• _PROBLEM DESCRIPTION_
Send every record back word for word.

INPUT FOR THIS TASK START

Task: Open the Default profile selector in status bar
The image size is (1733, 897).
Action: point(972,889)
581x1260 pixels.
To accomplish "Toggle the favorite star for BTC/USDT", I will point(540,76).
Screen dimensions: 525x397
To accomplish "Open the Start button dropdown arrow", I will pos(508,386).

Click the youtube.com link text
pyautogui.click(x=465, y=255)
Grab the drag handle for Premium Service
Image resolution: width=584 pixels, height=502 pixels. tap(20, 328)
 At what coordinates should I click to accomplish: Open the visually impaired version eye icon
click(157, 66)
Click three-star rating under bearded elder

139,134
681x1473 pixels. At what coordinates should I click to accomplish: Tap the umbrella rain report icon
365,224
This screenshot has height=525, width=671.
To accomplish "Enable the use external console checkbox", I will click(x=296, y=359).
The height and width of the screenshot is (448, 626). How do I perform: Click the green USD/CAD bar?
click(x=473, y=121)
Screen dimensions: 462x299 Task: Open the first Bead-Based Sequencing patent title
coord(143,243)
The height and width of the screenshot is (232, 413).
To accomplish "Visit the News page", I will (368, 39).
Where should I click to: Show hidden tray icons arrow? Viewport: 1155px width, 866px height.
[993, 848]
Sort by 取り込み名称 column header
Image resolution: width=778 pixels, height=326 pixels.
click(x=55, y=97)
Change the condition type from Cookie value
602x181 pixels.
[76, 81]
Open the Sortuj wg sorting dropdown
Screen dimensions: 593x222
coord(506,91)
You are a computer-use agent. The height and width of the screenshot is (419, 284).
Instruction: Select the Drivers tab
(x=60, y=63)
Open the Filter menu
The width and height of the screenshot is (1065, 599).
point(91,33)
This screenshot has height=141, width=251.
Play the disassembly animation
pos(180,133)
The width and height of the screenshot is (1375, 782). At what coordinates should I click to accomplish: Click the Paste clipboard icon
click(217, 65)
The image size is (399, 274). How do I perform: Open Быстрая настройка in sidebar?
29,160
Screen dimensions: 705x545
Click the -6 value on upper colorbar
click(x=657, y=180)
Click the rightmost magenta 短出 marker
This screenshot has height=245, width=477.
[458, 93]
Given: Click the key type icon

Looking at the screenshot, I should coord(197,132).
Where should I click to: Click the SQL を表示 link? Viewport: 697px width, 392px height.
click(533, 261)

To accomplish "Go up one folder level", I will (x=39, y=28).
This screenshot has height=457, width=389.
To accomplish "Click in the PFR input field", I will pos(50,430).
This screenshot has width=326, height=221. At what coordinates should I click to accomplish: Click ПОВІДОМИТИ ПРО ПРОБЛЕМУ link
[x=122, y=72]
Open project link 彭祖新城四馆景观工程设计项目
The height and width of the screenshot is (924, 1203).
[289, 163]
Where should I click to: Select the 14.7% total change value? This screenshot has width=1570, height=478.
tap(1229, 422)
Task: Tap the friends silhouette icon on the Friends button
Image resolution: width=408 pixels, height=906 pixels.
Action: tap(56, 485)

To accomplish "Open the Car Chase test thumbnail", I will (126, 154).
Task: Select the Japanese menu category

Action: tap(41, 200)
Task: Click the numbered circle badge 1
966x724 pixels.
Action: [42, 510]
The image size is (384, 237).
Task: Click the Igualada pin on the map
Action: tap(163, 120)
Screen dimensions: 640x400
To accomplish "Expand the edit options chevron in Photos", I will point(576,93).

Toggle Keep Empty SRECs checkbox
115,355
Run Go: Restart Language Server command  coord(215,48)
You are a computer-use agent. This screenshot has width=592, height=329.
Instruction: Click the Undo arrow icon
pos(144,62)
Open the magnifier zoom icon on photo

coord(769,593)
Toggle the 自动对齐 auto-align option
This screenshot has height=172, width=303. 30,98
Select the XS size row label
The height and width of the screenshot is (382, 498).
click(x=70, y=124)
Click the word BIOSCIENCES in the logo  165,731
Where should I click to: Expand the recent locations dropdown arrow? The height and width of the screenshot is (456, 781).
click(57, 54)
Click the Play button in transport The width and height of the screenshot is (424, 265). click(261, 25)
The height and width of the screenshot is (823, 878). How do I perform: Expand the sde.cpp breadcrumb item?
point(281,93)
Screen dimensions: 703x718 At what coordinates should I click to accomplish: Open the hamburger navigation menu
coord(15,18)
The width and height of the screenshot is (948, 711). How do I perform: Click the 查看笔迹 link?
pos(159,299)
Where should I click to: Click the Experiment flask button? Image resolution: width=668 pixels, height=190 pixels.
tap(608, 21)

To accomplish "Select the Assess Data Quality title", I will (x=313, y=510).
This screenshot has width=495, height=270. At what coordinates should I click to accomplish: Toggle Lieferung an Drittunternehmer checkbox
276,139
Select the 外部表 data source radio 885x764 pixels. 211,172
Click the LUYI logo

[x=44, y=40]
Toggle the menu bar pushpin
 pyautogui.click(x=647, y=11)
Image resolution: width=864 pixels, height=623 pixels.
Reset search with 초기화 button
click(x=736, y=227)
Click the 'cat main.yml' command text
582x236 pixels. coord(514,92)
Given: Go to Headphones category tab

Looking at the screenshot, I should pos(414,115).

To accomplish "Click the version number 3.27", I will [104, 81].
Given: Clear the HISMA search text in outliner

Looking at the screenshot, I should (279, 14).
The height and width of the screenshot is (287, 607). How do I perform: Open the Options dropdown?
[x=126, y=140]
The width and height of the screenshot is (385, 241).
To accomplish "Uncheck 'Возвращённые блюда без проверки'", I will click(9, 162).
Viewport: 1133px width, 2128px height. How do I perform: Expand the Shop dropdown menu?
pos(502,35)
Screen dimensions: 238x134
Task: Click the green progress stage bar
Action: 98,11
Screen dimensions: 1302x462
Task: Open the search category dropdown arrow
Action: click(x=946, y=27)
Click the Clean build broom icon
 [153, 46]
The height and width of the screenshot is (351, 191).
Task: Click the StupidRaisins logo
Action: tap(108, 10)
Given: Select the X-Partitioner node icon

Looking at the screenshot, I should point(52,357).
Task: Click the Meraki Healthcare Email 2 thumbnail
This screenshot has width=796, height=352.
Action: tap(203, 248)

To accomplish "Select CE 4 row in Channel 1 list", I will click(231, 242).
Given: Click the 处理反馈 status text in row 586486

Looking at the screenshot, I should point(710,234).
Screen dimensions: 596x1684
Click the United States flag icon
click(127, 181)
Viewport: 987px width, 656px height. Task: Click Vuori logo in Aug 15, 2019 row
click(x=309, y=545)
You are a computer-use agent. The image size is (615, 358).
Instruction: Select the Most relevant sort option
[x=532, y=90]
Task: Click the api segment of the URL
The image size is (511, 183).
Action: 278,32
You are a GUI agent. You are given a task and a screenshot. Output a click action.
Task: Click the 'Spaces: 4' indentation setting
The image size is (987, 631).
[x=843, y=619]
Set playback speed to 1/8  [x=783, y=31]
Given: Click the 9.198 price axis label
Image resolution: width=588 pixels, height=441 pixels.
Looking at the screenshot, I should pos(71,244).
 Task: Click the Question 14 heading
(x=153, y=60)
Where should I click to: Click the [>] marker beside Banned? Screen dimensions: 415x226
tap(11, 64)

INPUT FOR THIS TASK END

• _EXPECTED ANSWER_
Task: Open the Default profile selector in status bar
The image size is (1733, 897).
Action: point(972,889)
581x1260 pixels.
To accomplish "Toggle the favorite star for BTC/USDT", I will point(540,76).
Screen dimensions: 525x397
To accomplish "Open the Start button dropdown arrow", I will pos(508,386).

Click the youtube.com link text
pyautogui.click(x=465, y=255)
Grab the drag handle for Premium Service
Image resolution: width=584 pixels, height=502 pixels. tap(20, 328)
 At what coordinates should I click to accomplish: Open the visually impaired version eye icon
click(157, 66)
Click three-star rating under bearded elder

139,134
681x1473 pixels. At what coordinates should I click to accomplish: Tap the umbrella rain report icon
365,224
This screenshot has height=525, width=671.
To accomplish "Enable the use external console checkbox", I will click(x=296, y=359).
The height and width of the screenshot is (448, 626). How do I perform: Click the green USD/CAD bar?
click(x=473, y=121)
Screen dimensions: 462x299 Task: Open the first Bead-Based Sequencing patent title
coord(143,243)
The height and width of the screenshot is (232, 413).
To accomplish "Visit the News page", I will (368, 39).
Where should I click to: Show hidden tray icons arrow? Viewport: 1155px width, 866px height.
[993, 848]
Sort by 取り込み名称 column header
Image resolution: width=778 pixels, height=326 pixels.
click(x=55, y=97)
Change the condition type from Cookie value
602x181 pixels.
[76, 81]
Open the Sortuj wg sorting dropdown
Screen dimensions: 593x222
coord(506,91)
You are a computer-use agent. The height and width of the screenshot is (419, 284).
Instruction: Select the Drivers tab
(x=60, y=63)
Open the Filter menu
The width and height of the screenshot is (1065, 599).
point(91,33)
This screenshot has height=141, width=251.
Play the disassembly animation
pos(180,133)
The width and height of the screenshot is (1375, 782). At what coordinates should I click to accomplish: Click the Paste clipboard icon
click(217, 65)
The image size is (399, 274). How do I perform: Open Быстрая настройка in sidebar?
29,160
Screen dimensions: 705x545
Click the -6 value on upper colorbar
click(x=657, y=180)
Click the rightmost magenta 短出 marker
This screenshot has height=245, width=477.
[458, 93]
Given: Click the key type icon

Looking at the screenshot, I should coord(197,132).
Where should I click to: Click the SQL を表示 link? Viewport: 697px width, 392px height.
click(533, 261)

To accomplish "Go up one folder level", I will (x=39, y=28).
This screenshot has height=457, width=389.
To accomplish "Click in the PFR input field", I will pos(50,430).
This screenshot has width=326, height=221. At what coordinates should I click to accomplish: Click ПОВІДОМИТИ ПРО ПРОБЛЕМУ link
[x=122, y=72]
Open project link 彭祖新城四馆景观工程设计项目
The height and width of the screenshot is (924, 1203).
[289, 163]
Where should I click to: Select the 14.7% total change value? This screenshot has width=1570, height=478.
tap(1229, 422)
Task: Tap the friends silhouette icon on the Friends button
Image resolution: width=408 pixels, height=906 pixels.
Action: tap(56, 485)

To accomplish "Open the Car Chase test thumbnail", I will (126, 154).
Task: Select the Japanese menu category

Action: tap(41, 200)
Task: Click the numbered circle badge 1
966x724 pixels.
Action: [42, 510]
The image size is (384, 237).
Task: Click the Igualada pin on the map
Action: tap(163, 120)
Screen dimensions: 640x400
To accomplish "Expand the edit options chevron in Photos", I will point(576,93).

Toggle Keep Empty SRECs checkbox
115,355
Run Go: Restart Language Server command  coord(215,48)
You are a computer-use agent. This screenshot has width=592, height=329.
Instruction: Click the Undo arrow icon
pos(144,62)
Open the magnifier zoom icon on photo

coord(769,593)
Toggle the 自动对齐 auto-align option
This screenshot has height=172, width=303. 30,98
Select the XS size row label
The height and width of the screenshot is (382, 498).
click(x=70, y=124)
Click the word BIOSCIENCES in the logo  165,731
Where should I click to: Expand the recent locations dropdown arrow? The height and width of the screenshot is (456, 781).
click(57, 54)
Click the Play button in transport The width and height of the screenshot is (424, 265). click(261, 25)
The height and width of the screenshot is (823, 878). How do I perform: Expand the sde.cpp breadcrumb item?
point(281,93)
Screen dimensions: 703x718 At what coordinates should I click to accomplish: Open the hamburger navigation menu
coord(15,18)
The width and height of the screenshot is (948, 711). How do I perform: Click the 查看笔迹 link?
pos(159,299)
Where should I click to: Click the Experiment flask button? Image resolution: width=668 pixels, height=190 pixels.
tap(608, 21)

To accomplish "Select the Assess Data Quality title", I will (x=313, y=510).
This screenshot has width=495, height=270. At what coordinates should I click to accomplish: Toggle Lieferung an Drittunternehmer checkbox
276,139
Select the 外部表 data source radio 885x764 pixels. 211,172
Click the LUYI logo

[x=44, y=40]
Toggle the menu bar pushpin
 pyautogui.click(x=647, y=11)
Image resolution: width=864 pixels, height=623 pixels.
Reset search with 초기화 button
click(x=736, y=227)
Click the 'cat main.yml' command text
582x236 pixels. coord(514,92)
Given: Go to Headphones category tab

Looking at the screenshot, I should pos(414,115).

To accomplish "Click the version number 3.27", I will [104, 81].
Given: Clear the HISMA search text in outliner

Looking at the screenshot, I should (279, 14).
The height and width of the screenshot is (287, 607). How do I perform: Open the Options dropdown?
[x=126, y=140]
The width and height of the screenshot is (385, 241).
To accomplish "Uncheck 'Возвращённые блюда без проверки'", I will click(9, 162).
Viewport: 1133px width, 2128px height. How do I perform: Expand the Shop dropdown menu?
pos(502,35)
Screen dimensions: 238x134
Task: Click the green progress stage bar
Action: 98,11
Screen dimensions: 1302x462
Task: Open the search category dropdown arrow
Action: click(x=946, y=27)
Click the Clean build broom icon
 [153, 46]
The height and width of the screenshot is (351, 191).
Task: Click the StupidRaisins logo
Action: tap(108, 10)
Given: Select the X-Partitioner node icon

Looking at the screenshot, I should point(52,357).
Task: Click the Meraki Healthcare Email 2 thumbnail
This screenshot has width=796, height=352.
Action: tap(203, 248)

To accomplish "Select CE 4 row in Channel 1 list", I will click(231, 242).
Given: Click the 处理反馈 status text in row 586486

Looking at the screenshot, I should point(710,234).
Screen dimensions: 596x1684
Click the United States flag icon
click(127, 181)
Viewport: 987px width, 656px height. Task: Click Vuori logo in Aug 15, 2019 row
click(x=309, y=545)
You are a computer-use agent. The image size is (615, 358).
Instruction: Select the Most relevant sort option
[x=532, y=90]
Task: Click the api segment of the URL
The image size is (511, 183).
Action: 278,32
You are a GUI agent. You are given a task and a screenshot. Output a click action.
Task: Click the 'Spaces: 4' indentation setting
The image size is (987, 631).
[x=843, y=619]
Set playback speed to 1/8  [x=783, y=31]
Given: Click the 9.198 price axis label
Image resolution: width=588 pixels, height=441 pixels.
Looking at the screenshot, I should pos(71,244).
 Task: Click the Question 14 heading
(x=153, y=60)
Where should I click to: Click the [>] marker beside Banned? Screen dimensions: 415x226
tap(11, 64)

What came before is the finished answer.